There is no reduced requirement for human workers. Our infrastructure is crumbling, and we're using as many Chinese, Vietnamese, Indonesian, Pakistani, Indian, Mexican, etc. workers as we always have.

The only reason America itself fell into dust is because they couldn't figure out how to ship bridges and high speed rail from China. They were hoping that removing all border controls would be the answer, but people who used to have good paying jobs making and building things got upset.

The Democratic Party strategy to ridicule and censor them into silence seems to have failed miserably, but the Republican strategy of making a huge show out of deporting 30 poverty-stricken refugees while ignoring businesses who employ tens of thousands is working.

Nobody has managed the politics of a true UBI, and America will be one of the last places to get it. The need to punish perceived slackers is just too high.
> The need to punish perceived slackers is just too high.

That's because the US was always in a race to find more enemies to fight. It's an easy way to rally the many under a single banner and then move the banner around as needed by the few.

Well, sometimes perception is reality. If you have too many slackers, then your group/society stops functioning altogether and/or succumbs to other, more successful groups.

Then it doesn't matter what entitlements you think you should have been getting (or were getting)

Also, based on your phrasing, you seem to think that the current system punishes slackers (and/or perceived slackers) and that's our collective preference? In your opinion is this being done deliberately, or just through regular pricing mechanisms of capitalism?

As a whole, in the US, people don't even want people to have free healthcare. What do you think the chances are that they want people to have "free" money?
Nobody has been talking about UBI except in the same sense that people talk about warp drives, i.e. as a nice-to-have-someday bit of speculative fiction. Everyone is aware that if UBI were actually proposed in the political sphere it would be killed immediately, by most of the some oligarchs who dishonestly talk about it now.
But when consumers disappear and the wealth is threatened, won’t it simply be the only solution to keep the show going for the oligarchs?

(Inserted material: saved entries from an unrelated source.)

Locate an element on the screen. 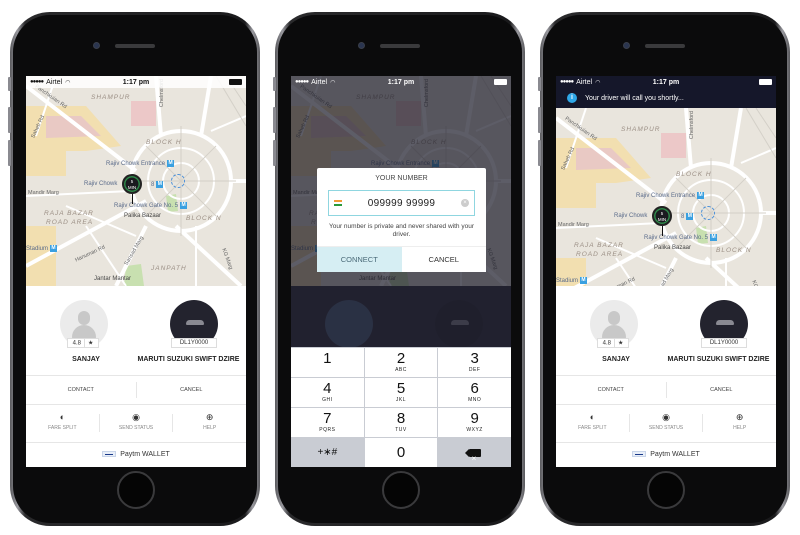 The width and height of the screenshot is (800, 535). key-digit: 8 is located at coordinates (401, 418).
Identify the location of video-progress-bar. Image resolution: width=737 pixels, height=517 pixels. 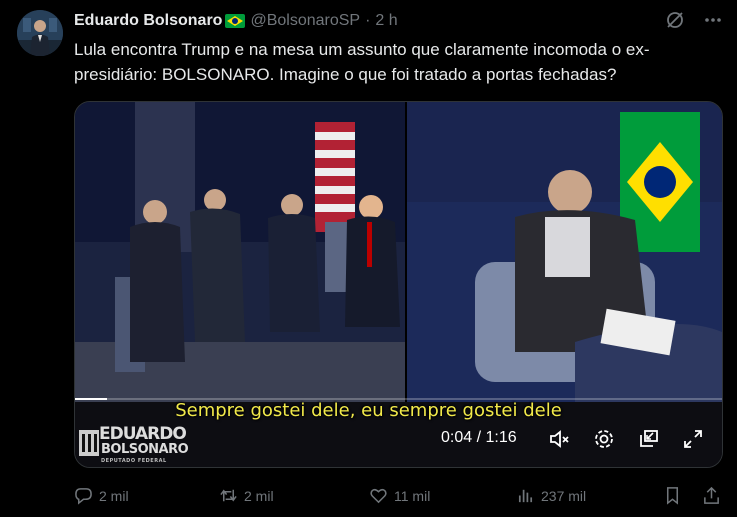
(398, 399).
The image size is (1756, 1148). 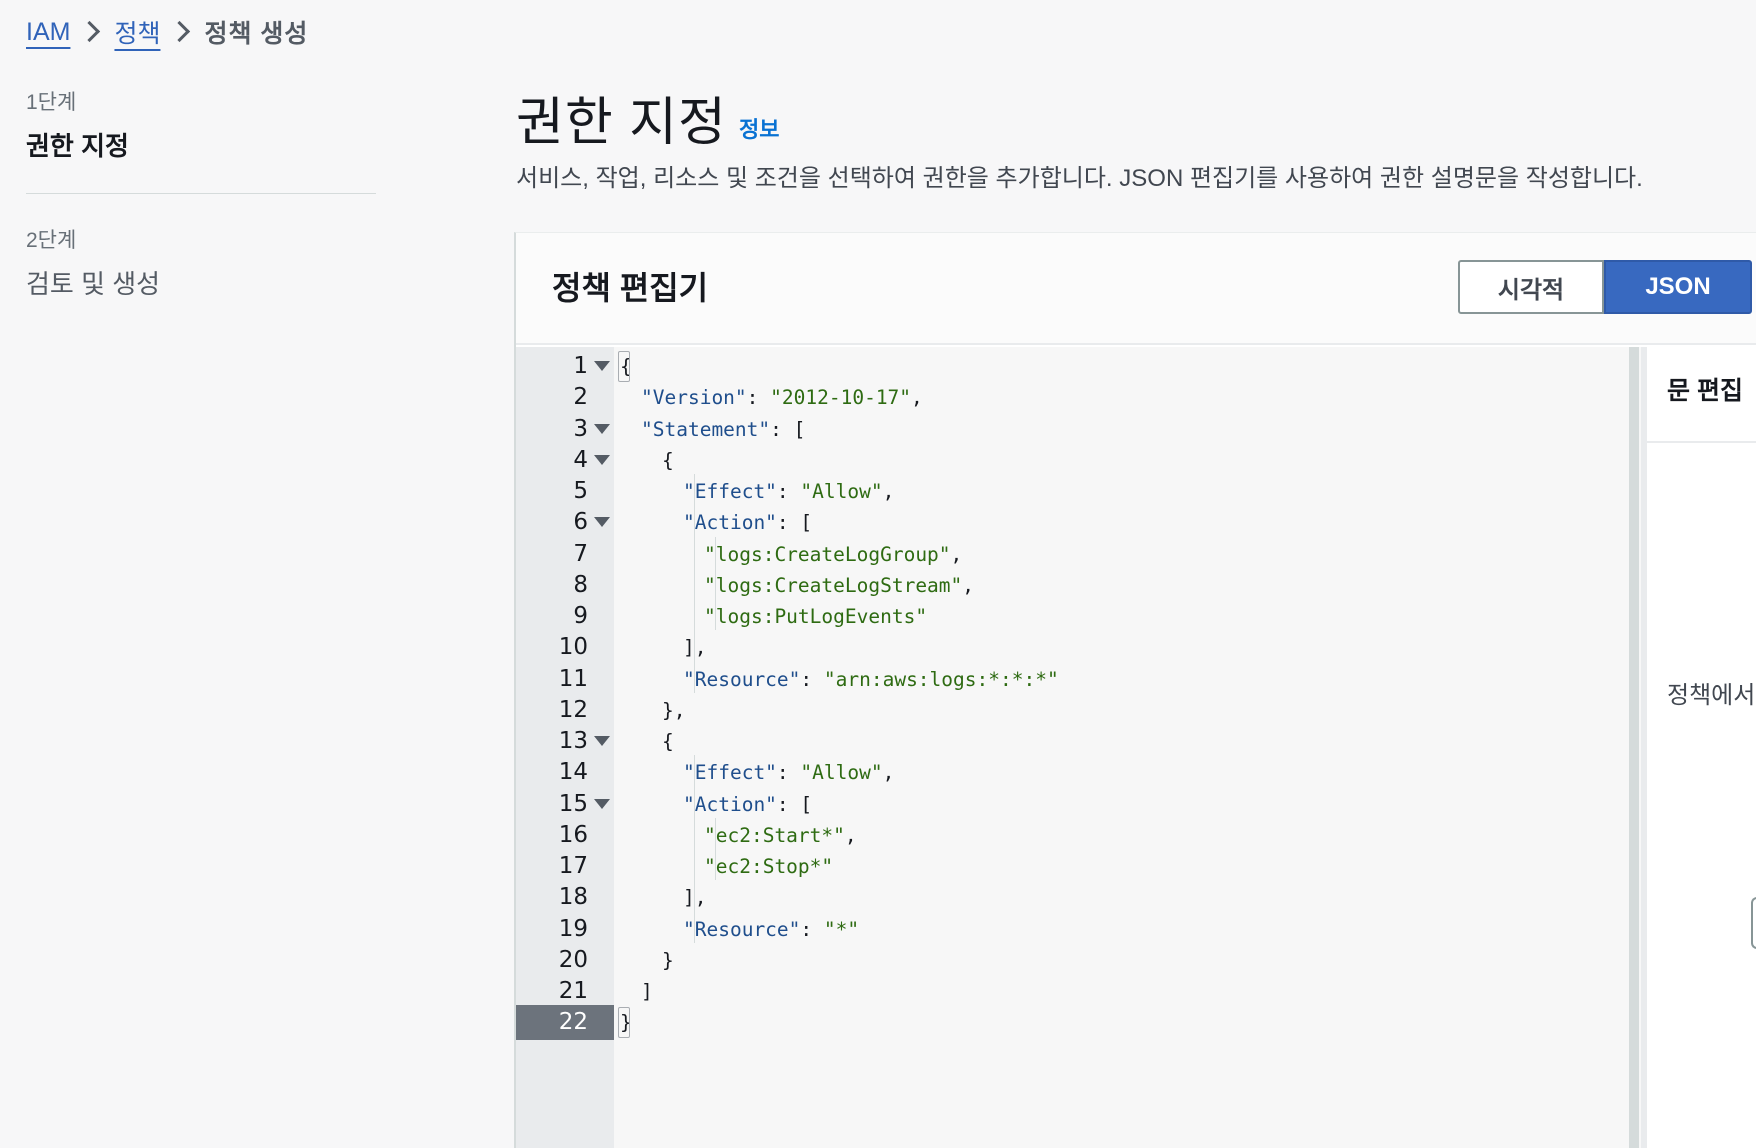 I want to click on line-number: 14, so click(x=573, y=772).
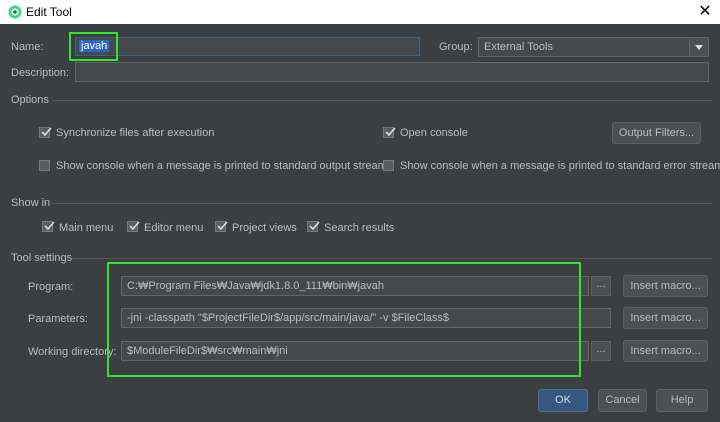 The height and width of the screenshot is (422, 720). I want to click on editor-menu-label: Editor menu, so click(174, 228).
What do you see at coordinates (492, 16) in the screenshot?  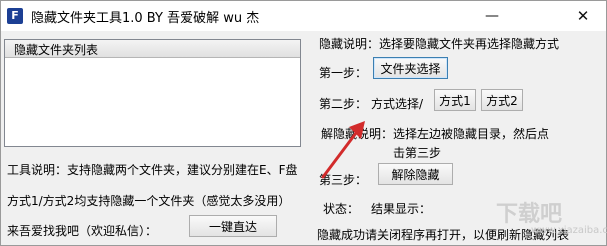 I see `minimize-button: —` at bounding box center [492, 16].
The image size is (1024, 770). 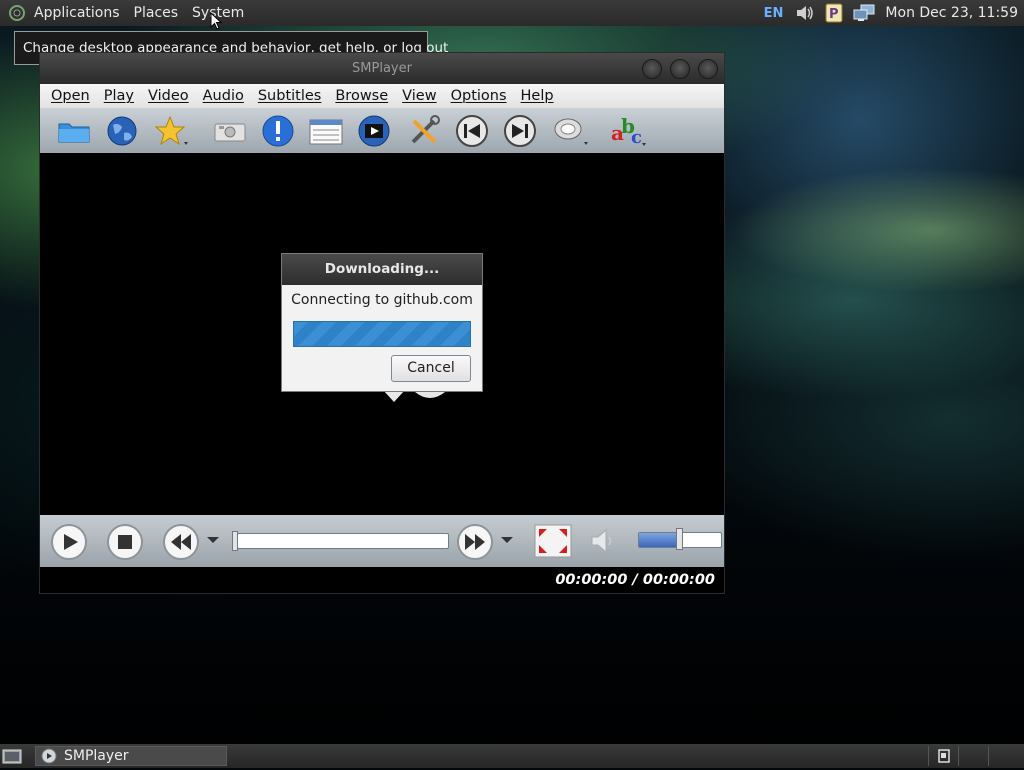 I want to click on volume-handle, so click(x=680, y=539).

It may well be inevitable.
High income consumers are a steadily increasing percentage of consumer spending, and the bottom 60% of consumers are something like 20% of all spend. One outcome is just that the trend continues and high income consumers spend more which offsets decreases in low income consumers.
That cohort can’t buy many iPhones. Does the price of an iPhone balloon to 5 figures to compensate?
I think this is part of the reason why Apple has been promoting subscription services. iPhones have historically been apple's largest revenue source, but revenues have been increasing, from about 10% to 20% over the last 10 years.

Lets say the lower 50% of consumers buy something like a $1000 phone every 4 years currently, and they switch to buying a 16e for $600, or a decrease of $100 a year per customer. In revenue terms you could offset this by selling .5 customers a $240 a year Apple one subscription, up-selling a iPhone pro customer to 1TB storage, or convincing someone to buy a pair of Airpods Max over regular Airpods.